Both presses are easily integrated into existing production processes. ‘I foresee, at least for the next few years, digital production co-existing with offset printing. Packaging will become a very big part of our business in the future and it’s important that we offer our customers value applications that give them the best print quality and returns. Discerning consumers are demanding more sophisticated brands and it’s a great time for South African converters to invest in our digital technology,’ he said.
Local support and world-class equipment
The utilisation of existing HP Indigo machines in South Africa is very good, said Bar-Shany, and several converters have established lucrative projects based on the versatility and quality of their machines. ‘South African printers are either investing to add capacity or replacing old analogue systems. In the commercial sector many are upgrading their Series 2 presses to the latest platforms and, with the introduction of our Series 4 machines they can increase printing capacity and use new features, which in turn allows them to pursue new market opportunities. We’re giving printers the opportunity to leap frog from older print systems up to the most modern machines, which can handle different substrates and provide various special effects. In the wine label market for instance, opportunities abound to increase on-shelf appeal, simply by using these original HP Indigo tools.’
With Kemtek driving HP Indigo sales and service, Bar-Shany aims to build on existing local customer relationships and embark on fresh projects with other commercial printing, label and packaging specialists.

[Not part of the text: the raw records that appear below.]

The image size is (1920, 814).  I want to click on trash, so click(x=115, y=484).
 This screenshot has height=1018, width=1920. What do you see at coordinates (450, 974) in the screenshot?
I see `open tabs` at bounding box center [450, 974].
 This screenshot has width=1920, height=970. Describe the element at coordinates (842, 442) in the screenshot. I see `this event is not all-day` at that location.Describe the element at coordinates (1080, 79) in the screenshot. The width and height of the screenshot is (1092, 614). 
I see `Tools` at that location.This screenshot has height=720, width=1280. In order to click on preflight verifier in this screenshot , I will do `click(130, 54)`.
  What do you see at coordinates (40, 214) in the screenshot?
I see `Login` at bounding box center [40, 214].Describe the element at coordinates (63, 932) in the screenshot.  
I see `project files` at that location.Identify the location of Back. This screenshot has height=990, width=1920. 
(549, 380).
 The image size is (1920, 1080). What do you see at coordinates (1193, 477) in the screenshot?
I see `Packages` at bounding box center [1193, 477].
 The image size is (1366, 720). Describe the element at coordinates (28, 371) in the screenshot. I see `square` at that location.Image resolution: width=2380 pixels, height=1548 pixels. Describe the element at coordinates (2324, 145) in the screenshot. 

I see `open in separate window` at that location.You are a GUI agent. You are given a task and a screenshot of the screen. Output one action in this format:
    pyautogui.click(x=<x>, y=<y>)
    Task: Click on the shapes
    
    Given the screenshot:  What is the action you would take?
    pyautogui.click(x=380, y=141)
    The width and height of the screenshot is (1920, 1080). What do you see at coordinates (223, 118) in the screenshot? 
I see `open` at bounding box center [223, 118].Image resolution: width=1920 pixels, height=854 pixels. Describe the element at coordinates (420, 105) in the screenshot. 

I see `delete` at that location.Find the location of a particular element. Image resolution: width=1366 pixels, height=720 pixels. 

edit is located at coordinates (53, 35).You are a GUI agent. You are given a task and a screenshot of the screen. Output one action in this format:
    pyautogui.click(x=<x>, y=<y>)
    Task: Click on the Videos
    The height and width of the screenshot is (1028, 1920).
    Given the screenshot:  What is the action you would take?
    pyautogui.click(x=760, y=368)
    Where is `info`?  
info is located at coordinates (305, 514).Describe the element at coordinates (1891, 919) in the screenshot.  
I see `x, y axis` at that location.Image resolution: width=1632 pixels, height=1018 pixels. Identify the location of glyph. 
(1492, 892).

‘Kemtek has created a strong following for HP Indigo, backed up by its service commitment and technical know-how. Investment in the right partnerships provides for productive local discussions and business models and, along with Kemtek, we aim to improve our propositions by collaborating more closely with customers on special projects and liaising with brand owners if required. World class training will continue to be our priority and, once again we’ll be hosting our highly-successful HP Capture training seminars in Johannesburg and Cape Town during 2013, where customers will get practical advice on tried-and-tested marketing techniques to allow them to obtain the best ROI on their HP Indigo equipment, said Bar-Shany.